RNA-Seq experiments are a common strategy nowadays to quantify the gene 
expression levels in cells. Due to its higher sensitivity compared to 
arrays and the ability to discover novel features, makes them the choice for 
most modern experiments. 

In RNA-Seq - as in all other NGS applications - quality control is essential.
Current NGS workflows usually involve PCR steps at some point, which involves
the danger of PCR artefacts and over-amplification of reads.
For common DNA-based assays PCR duplicates are often simply removed before 
further analysis and their overall fraction or the read multiplicity taken 
as quality metrics.
In RNA-Seq however, apart from the technical PCR duplicates, there is a strong
source for biological read duplicates: for a given gene length and sequencing 
depth there exists an expression level beyond which it is not possible to add
place more reads inside a gene locus without placing a second read exactly 
on the position of an already existing read.
For this reason the overall duplication rate is not a useful measure for 
RNA-Seq.

As in the NGS/RNA-Seq QC ecosystem there were no suitable tools to address this
question, we set out to develop a new tool. The `r Rpackage("dupRadar")` 
package gives an insight into the duplication problem by graphically 
relating the gene expression level and the duplication rate present on it. 
Thus, failed experiments can be easily identified at a glance.

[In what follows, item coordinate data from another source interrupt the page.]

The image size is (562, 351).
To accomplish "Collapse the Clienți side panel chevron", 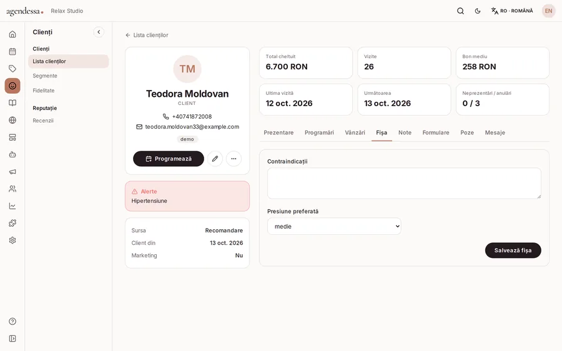I will [99, 32].
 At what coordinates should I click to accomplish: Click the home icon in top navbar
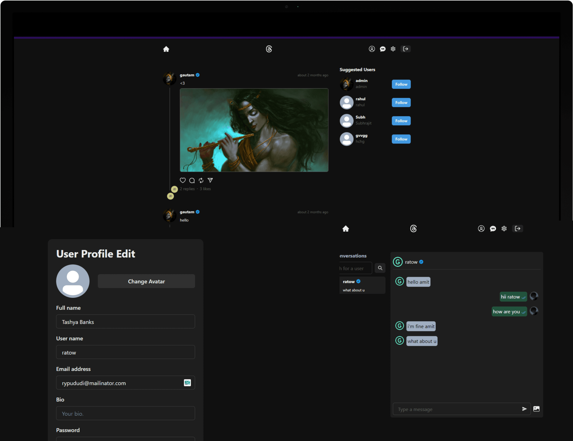point(166,49)
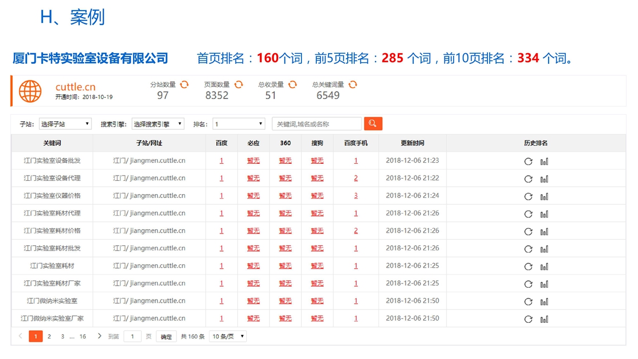The height and width of the screenshot is (359, 638).
Task: Click the keyword search input field
Action: [317, 124]
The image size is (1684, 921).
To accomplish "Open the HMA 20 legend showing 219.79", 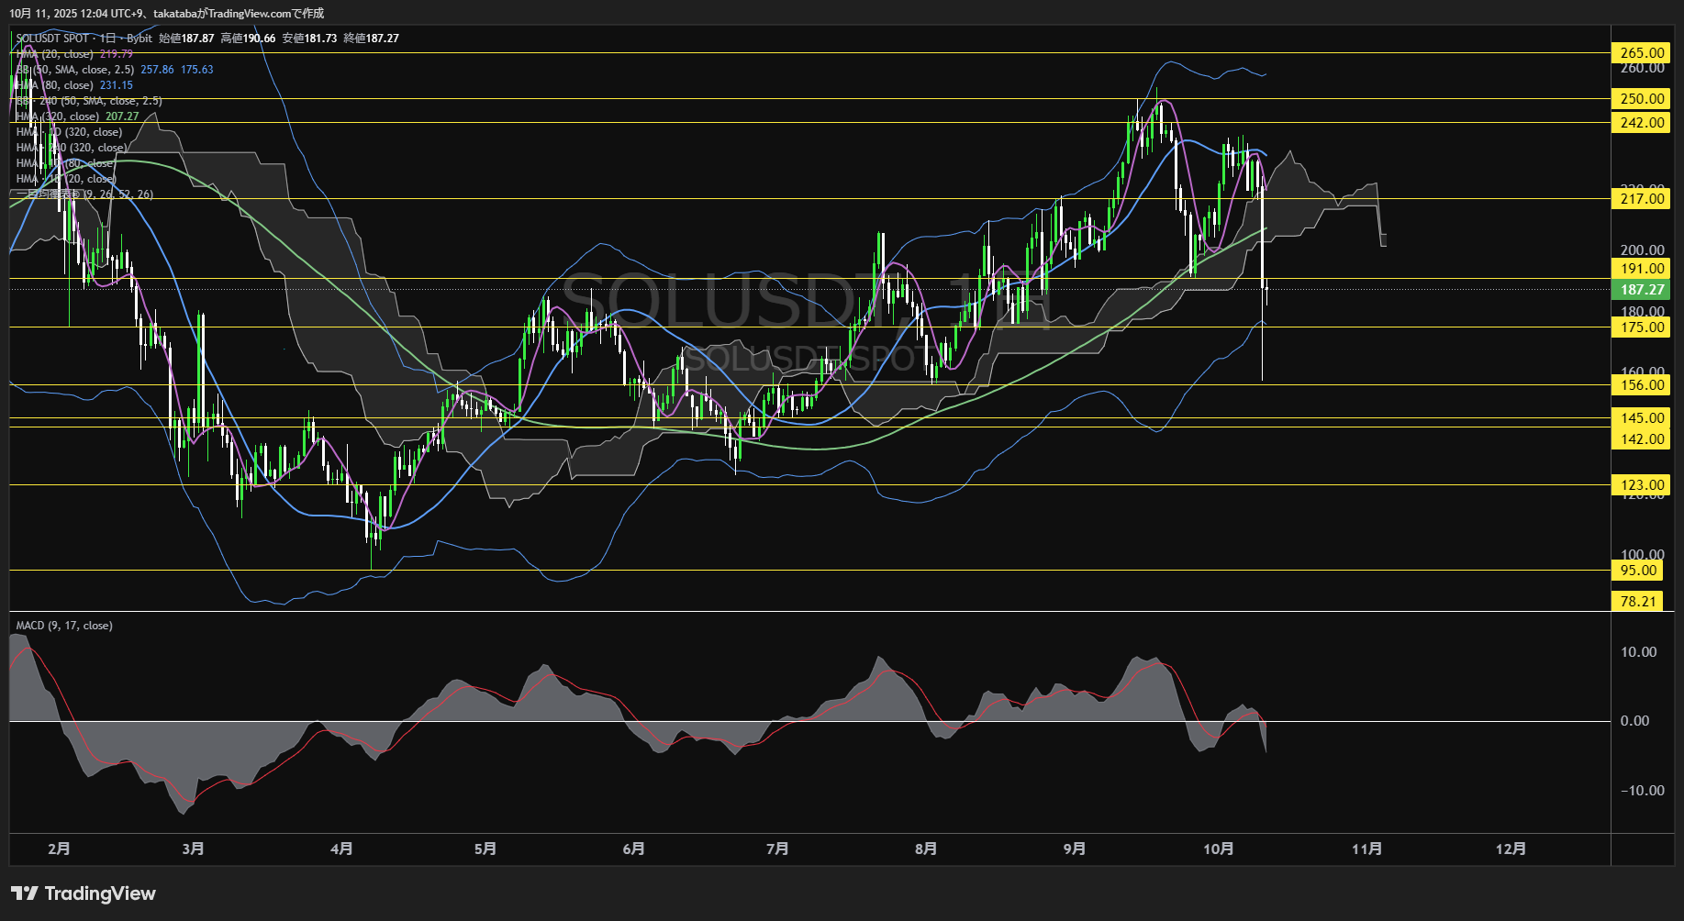I will tap(73, 54).
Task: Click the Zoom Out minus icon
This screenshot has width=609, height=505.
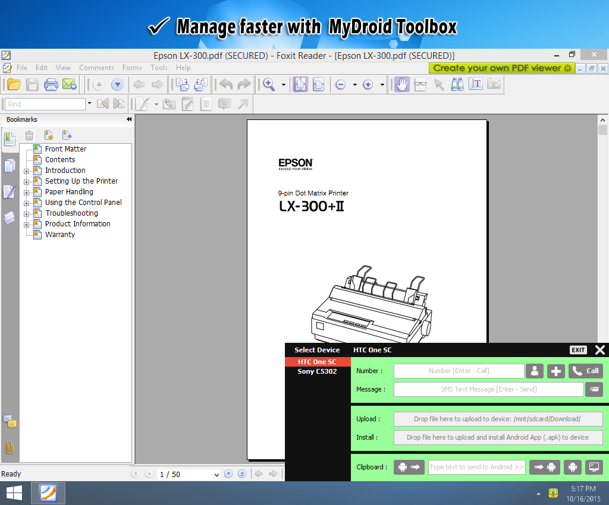Action: [x=341, y=84]
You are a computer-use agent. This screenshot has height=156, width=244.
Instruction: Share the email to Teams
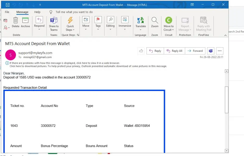(54, 23)
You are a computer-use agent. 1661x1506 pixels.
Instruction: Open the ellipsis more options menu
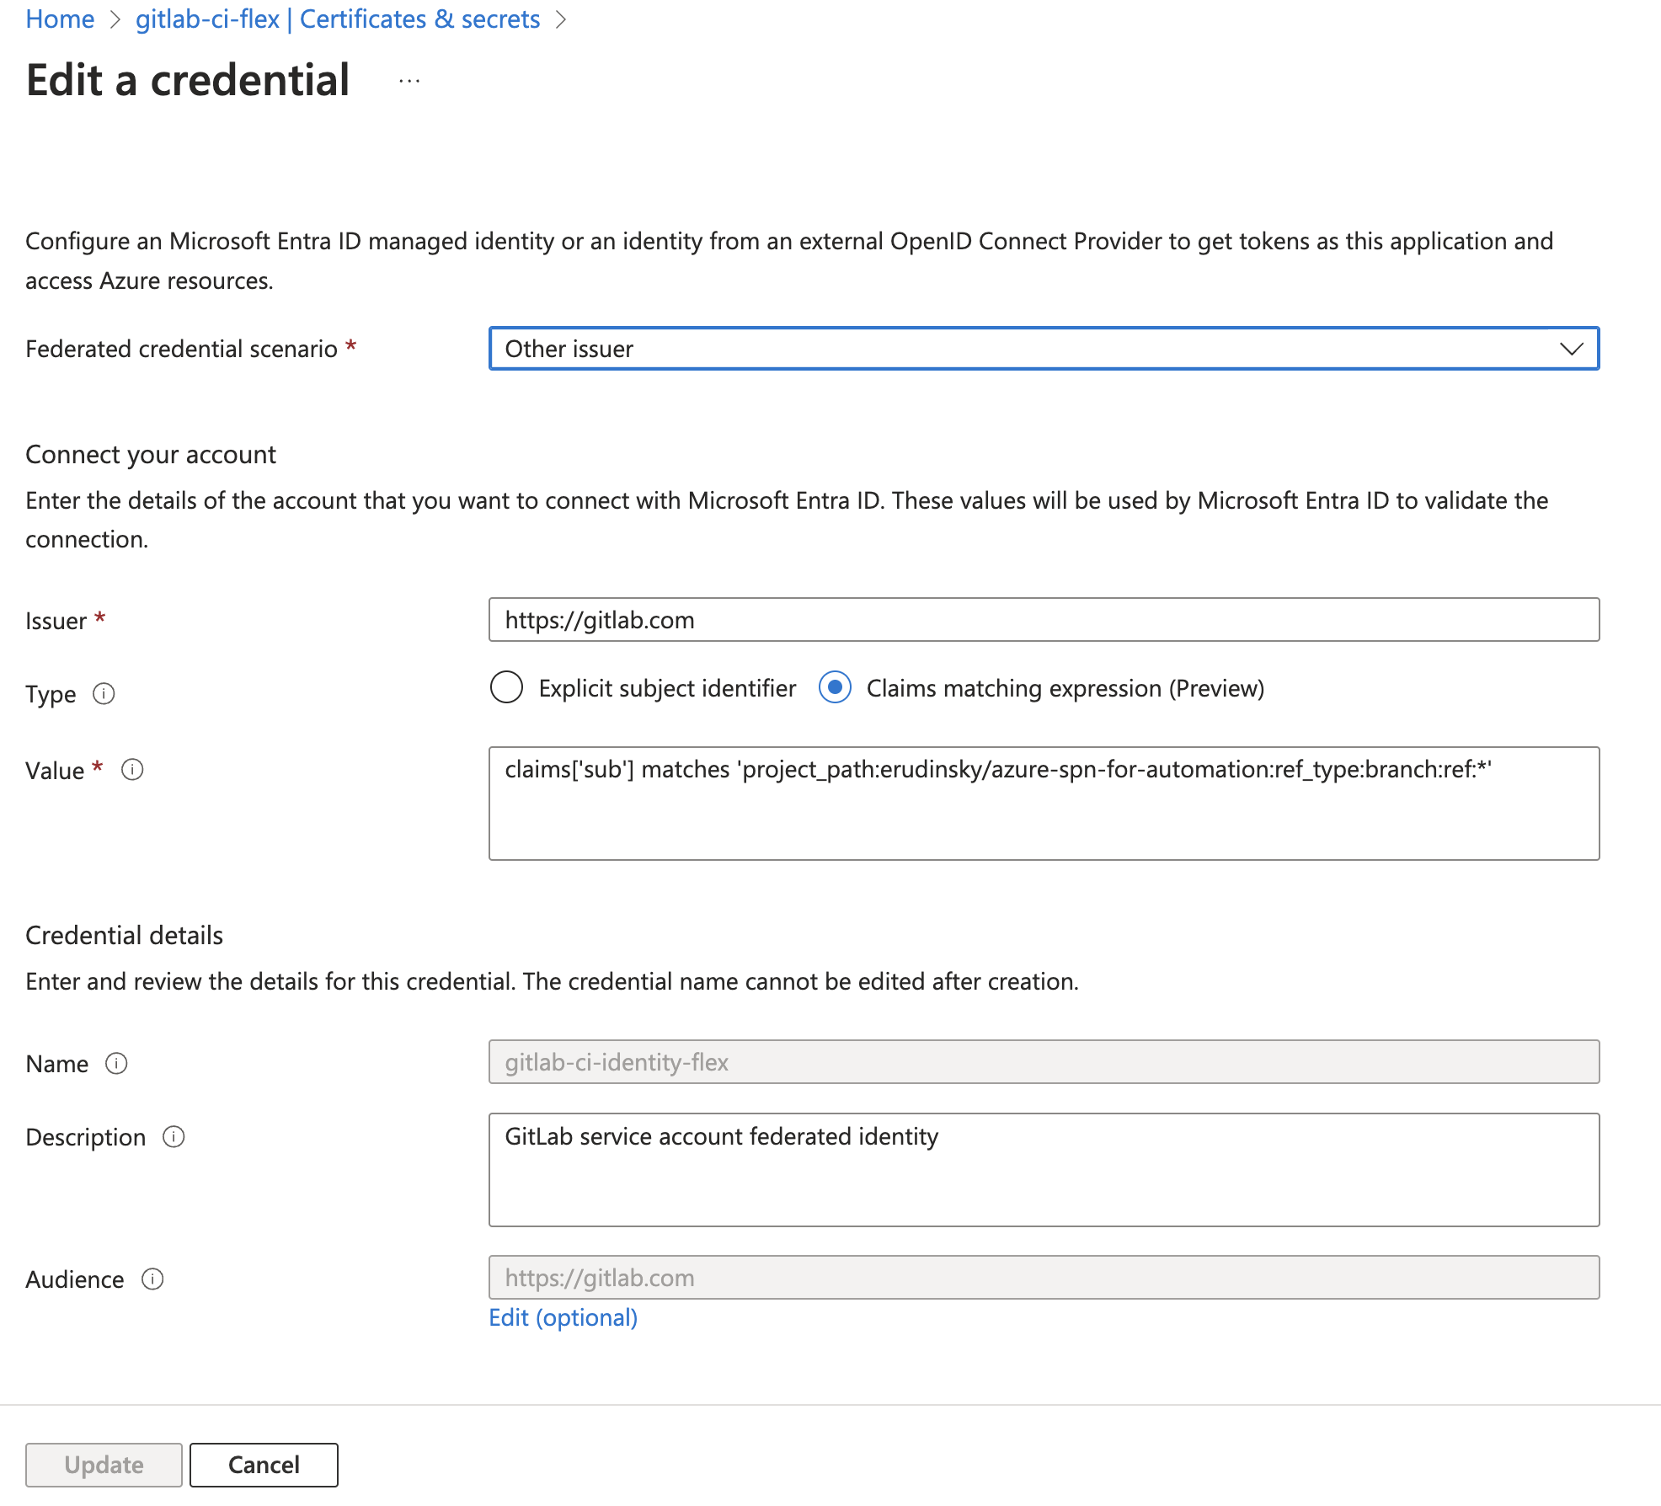[409, 82]
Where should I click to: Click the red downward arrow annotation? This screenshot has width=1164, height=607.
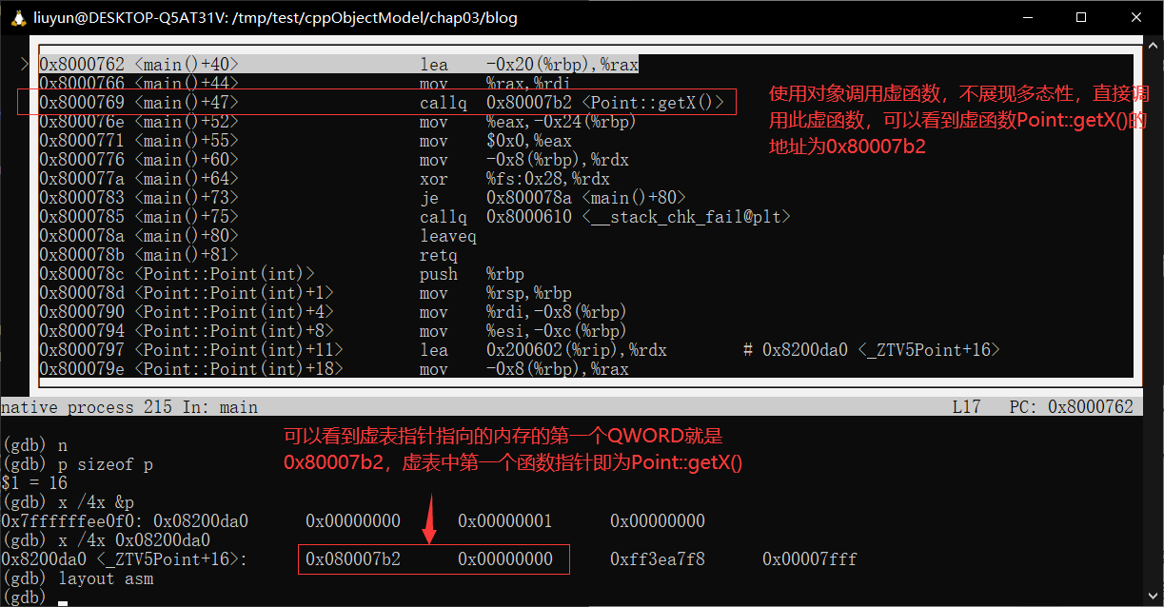pyautogui.click(x=430, y=519)
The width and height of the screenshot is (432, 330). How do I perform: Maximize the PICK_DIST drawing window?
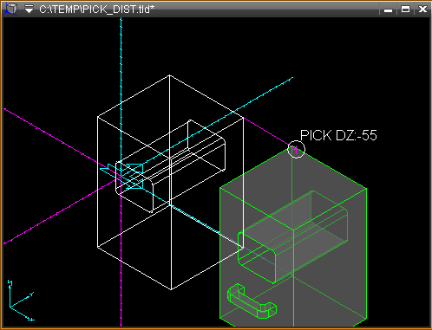pos(405,10)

**Note: by now RNA-Seq protocols have matured so that for bulk RNA protocols data 
rarely suffer from technical duplicates. With newer low-input or single cell 
RNA-Seq protocols technical duplicates possible problems are worth to be 
checked for by default, especially if protocols are pushed to or beyond 
their boundaries.
Paired-end libraries make the distinction between duplicates due to highly 
expressed genes and PCR duplicates easier, but the problem itself is not 
completely solved, especially at higher sequencing depths.**

# Getting started using dupRadar

## Preparing your data

Previous to running the duplication rate analysis, the BAM file with your
mapped reads has to be duplicate marked with a like Picard, or the faster 
BamUtil dedup BioBamBam. 
The `r Rpackage("dupRadar")` package only works with duplicate marked BAM files.

If you do not have/want a duplication marking step in your default pipeline, 
the `r Rpackage("dupRadar")` package includes, for your convenience, 
wrappers to properly call some of these tools from your R session. Note that
you still have to supply the path of the dupmarker installation though:

```{r loadLibrary}
library(dupRadar)
```

Now, simply call the wrapper:

```{r eval=FALSE}
# call the duplicate marker and analyze the reads
bamDuprm <- markDuplicates(dupremover="bamutil",
			   bam="test.bam",
	    	   path="/opt/bamUtil-master/bin",
			   rminput=FALSE)
```

Simply specify which tool to use, the path where this tool is installed, 
and the input bam file to be analyzed. After marking duplicates, it's safe 
to remove to original BAM file in order to save space.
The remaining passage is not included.